What does a QT, promising to drain $95 billion a month, month after month mean?  During a QE, the FOMC purchases T-bonds.  If you look at the table (above), in Barron’s 24 January 2022 issue, they purchased $86.27 billion in the open market.  $86.27 billion in monetary inflation was created that week for this purchase; so, the Federal Reserve gets the T-bonds, and the financial system gets its “injection” of “liquidity”.

When the FOMC purchases T-bonds, it increases demand in the T-bond market, which for the week of 24 January 2022 was an increase in demand by $86.24 billion.  This supports bond prices and keeps bond yields low.  This “injection” of monetary inflation also supports prices in the stock market, and prices in other markets too.  For instance, the price of gas at filling stations and cabbage at supermarkets everywhere.

This process is reversed in a QT, where the FOMC now sells T-bonds it previously purchased, back into the T-bond market, withdrawing the monetary inflation it had previously “injected” in the market.  During a QT, the FOMC is increasing supply in the T-bond market, by selling their bonds into it.  When a market, any market receives an increase in supply, this suppresses prices in the market.  When that market is a debt market, such as the T-bond market, lower bond prices also result in higher bond yields. 

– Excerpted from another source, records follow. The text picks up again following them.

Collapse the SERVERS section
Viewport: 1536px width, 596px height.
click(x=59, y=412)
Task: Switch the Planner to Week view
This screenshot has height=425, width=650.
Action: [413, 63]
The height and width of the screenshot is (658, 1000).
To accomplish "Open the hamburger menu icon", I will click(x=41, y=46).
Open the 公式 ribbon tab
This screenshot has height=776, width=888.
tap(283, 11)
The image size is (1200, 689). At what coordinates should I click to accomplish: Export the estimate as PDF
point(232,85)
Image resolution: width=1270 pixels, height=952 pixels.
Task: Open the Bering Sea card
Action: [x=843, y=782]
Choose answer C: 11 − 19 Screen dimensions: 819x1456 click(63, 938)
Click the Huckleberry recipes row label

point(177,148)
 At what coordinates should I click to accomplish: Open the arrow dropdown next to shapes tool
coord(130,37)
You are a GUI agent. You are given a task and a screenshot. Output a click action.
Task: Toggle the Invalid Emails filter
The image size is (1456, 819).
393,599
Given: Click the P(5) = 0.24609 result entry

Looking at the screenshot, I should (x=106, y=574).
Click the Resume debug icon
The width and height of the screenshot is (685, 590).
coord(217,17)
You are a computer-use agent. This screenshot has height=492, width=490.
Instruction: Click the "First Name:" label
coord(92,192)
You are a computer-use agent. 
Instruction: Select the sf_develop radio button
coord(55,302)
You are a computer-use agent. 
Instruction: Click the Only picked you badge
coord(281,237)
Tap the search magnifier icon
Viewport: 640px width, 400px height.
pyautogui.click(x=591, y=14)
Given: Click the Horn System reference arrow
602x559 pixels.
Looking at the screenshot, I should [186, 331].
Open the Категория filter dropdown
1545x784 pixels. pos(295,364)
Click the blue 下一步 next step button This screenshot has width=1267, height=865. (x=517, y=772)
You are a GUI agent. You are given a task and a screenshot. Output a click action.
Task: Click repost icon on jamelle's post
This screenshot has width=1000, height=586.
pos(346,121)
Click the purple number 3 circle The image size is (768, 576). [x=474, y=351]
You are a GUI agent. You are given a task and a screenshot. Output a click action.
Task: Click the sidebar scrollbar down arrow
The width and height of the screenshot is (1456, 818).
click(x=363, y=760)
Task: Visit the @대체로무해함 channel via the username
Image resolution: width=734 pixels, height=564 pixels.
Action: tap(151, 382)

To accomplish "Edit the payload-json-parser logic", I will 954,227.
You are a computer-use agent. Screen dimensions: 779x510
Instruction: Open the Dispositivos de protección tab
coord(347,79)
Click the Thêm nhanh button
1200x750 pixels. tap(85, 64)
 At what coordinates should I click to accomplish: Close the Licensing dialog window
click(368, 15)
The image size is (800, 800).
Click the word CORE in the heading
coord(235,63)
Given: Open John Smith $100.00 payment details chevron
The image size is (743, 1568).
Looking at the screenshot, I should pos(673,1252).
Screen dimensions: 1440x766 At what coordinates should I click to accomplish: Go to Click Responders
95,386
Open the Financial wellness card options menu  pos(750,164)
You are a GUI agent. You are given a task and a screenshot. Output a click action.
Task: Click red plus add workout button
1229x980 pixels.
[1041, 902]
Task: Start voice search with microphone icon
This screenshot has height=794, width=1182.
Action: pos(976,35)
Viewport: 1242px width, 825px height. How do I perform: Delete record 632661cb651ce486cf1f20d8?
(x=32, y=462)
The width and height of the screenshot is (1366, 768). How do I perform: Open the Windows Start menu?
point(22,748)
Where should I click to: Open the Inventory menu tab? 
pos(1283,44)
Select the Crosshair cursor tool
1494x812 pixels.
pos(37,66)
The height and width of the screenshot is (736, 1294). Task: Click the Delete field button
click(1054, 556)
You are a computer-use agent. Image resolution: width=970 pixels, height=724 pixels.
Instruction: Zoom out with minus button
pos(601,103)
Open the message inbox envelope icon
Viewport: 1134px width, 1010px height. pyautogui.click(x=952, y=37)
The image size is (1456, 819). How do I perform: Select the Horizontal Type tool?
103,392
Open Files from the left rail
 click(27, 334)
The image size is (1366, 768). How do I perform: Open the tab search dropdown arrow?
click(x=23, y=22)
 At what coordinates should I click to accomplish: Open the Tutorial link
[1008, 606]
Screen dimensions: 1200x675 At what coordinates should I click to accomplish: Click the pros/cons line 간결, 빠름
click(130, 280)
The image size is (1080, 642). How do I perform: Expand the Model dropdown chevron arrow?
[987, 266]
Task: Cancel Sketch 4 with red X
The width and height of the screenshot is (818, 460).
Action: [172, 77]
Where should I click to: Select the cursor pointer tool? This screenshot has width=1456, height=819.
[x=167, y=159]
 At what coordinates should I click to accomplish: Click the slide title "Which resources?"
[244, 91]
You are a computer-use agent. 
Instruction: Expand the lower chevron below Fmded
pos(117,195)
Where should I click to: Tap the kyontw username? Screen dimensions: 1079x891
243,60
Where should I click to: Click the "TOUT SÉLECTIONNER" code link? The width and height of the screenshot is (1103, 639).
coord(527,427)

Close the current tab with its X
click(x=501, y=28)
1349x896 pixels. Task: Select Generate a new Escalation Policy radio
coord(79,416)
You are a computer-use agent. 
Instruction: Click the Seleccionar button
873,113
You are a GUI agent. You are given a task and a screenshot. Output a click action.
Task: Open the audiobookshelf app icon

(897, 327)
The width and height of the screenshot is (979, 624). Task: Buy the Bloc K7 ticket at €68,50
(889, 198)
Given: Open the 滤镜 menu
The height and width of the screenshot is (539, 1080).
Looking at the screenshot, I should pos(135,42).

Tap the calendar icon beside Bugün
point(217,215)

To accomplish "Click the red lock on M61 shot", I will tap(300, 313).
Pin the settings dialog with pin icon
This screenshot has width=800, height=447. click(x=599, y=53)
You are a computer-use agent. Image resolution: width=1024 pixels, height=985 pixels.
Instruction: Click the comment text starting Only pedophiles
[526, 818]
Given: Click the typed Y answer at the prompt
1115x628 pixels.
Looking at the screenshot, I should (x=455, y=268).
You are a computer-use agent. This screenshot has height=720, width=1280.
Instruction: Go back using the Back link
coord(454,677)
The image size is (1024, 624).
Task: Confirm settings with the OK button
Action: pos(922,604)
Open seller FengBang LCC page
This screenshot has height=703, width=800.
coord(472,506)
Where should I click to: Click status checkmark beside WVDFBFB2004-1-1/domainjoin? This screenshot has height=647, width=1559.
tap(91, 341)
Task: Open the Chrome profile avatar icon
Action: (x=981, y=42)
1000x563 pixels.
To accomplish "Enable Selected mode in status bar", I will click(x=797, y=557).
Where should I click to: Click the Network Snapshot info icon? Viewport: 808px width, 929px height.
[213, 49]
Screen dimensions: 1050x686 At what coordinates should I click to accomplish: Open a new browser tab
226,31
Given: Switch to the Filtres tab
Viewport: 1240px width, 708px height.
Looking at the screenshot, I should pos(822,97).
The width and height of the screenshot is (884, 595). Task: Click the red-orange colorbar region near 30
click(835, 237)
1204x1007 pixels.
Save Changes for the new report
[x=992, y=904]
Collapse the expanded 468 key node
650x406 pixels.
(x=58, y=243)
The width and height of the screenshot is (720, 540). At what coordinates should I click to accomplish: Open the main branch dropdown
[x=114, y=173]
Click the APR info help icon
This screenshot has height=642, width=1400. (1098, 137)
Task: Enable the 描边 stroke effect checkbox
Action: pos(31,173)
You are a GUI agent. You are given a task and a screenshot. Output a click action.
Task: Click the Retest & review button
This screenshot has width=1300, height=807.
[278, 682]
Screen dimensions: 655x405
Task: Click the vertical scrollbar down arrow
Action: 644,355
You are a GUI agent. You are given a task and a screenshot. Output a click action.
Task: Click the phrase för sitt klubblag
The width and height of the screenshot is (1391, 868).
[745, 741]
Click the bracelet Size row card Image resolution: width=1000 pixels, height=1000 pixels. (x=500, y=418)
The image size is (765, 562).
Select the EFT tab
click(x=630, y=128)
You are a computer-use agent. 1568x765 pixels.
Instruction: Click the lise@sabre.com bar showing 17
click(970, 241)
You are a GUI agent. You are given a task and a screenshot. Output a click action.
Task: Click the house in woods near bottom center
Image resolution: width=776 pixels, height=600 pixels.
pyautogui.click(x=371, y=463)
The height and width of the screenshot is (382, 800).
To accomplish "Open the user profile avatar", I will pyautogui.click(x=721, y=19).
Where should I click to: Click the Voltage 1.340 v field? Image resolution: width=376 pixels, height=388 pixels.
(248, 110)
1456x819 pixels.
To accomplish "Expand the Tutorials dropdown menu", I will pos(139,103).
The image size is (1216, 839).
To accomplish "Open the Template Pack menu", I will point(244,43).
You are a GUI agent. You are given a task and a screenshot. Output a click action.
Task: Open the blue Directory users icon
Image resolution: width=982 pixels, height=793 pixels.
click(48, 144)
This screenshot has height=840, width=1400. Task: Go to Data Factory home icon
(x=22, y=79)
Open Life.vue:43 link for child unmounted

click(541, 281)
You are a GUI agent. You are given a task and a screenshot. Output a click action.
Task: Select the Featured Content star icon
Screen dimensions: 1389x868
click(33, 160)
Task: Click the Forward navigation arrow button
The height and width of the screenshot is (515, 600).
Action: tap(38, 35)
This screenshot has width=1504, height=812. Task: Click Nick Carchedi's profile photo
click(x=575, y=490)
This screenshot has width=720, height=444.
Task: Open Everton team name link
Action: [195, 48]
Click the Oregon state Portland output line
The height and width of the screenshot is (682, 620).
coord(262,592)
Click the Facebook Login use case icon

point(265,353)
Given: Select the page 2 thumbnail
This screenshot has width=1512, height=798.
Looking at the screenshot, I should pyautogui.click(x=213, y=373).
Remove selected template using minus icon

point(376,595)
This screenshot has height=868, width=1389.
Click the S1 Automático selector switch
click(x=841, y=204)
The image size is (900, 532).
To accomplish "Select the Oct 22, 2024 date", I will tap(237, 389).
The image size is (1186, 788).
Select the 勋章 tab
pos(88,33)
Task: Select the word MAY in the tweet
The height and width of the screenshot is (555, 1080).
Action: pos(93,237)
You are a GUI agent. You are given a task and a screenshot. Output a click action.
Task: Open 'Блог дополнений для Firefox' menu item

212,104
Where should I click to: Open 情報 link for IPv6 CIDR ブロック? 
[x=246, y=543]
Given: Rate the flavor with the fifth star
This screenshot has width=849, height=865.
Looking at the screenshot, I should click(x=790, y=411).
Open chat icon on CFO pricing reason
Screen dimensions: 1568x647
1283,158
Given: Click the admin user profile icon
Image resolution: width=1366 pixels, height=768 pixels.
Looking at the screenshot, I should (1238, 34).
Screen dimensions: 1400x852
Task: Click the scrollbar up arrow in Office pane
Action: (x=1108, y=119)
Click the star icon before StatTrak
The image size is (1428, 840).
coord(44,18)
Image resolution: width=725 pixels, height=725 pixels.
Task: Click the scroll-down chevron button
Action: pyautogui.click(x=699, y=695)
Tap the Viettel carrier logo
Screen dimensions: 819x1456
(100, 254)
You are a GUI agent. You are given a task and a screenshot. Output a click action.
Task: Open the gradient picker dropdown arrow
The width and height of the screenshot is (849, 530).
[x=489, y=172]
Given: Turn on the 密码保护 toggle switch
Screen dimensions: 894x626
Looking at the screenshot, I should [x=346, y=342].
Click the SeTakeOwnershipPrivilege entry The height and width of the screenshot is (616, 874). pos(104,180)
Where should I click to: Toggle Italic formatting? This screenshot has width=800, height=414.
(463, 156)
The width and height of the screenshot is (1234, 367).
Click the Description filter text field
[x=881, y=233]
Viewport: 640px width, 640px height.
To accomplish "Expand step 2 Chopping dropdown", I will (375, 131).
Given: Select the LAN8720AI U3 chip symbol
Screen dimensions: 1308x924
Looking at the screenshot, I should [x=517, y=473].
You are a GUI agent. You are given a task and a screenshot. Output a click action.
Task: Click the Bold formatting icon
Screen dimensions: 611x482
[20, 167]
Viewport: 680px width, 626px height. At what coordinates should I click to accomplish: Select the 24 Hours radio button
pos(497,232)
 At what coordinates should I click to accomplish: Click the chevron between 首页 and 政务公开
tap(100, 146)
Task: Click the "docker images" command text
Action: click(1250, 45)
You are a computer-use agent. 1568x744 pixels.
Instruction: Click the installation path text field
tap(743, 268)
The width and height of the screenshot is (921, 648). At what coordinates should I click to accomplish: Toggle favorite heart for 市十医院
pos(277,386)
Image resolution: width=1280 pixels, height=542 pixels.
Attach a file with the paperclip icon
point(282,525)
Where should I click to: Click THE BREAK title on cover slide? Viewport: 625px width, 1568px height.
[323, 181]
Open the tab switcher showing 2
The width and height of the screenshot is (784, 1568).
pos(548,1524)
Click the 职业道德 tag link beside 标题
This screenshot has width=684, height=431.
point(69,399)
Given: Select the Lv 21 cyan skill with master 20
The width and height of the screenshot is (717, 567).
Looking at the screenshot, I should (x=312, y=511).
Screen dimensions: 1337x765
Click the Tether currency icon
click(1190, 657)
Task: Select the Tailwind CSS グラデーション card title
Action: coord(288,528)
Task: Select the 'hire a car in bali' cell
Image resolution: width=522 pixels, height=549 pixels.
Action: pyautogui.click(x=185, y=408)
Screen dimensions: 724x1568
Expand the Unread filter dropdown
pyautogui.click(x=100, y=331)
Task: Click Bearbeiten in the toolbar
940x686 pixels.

So, QTs are deflationary, as they add supply to a market that normal market demand may not be able to absorb, at pre-QT pricing levels.  Should the FOMC’s QT also motivate others to sell their T-bonds because of falling prices, it could create a selling panic in the market.  This is exactly what happened in October 2019, when the FOMC abruptly terminated their first QT as a panic developed in the overnight repo market that sent overnight interest rates into double-digits.

It’s a dangerous game the idiots are playing; this QT.  So far; it’s Mr Bear 1 / FOMC 0.  It’s a game the FOMC has yet to win, and in my opinion, with little prospects they ever will.

So, I don’t anticipate this plot (in red circle above) actually going negative until June or so.  It will be interesting seeing how many billions of dollars of T-bonds the idiots will sell each week in the months to come.

So, readers won’t have to go back to the Dow Jones Corporate Bond Index above; I’ve posted it again below.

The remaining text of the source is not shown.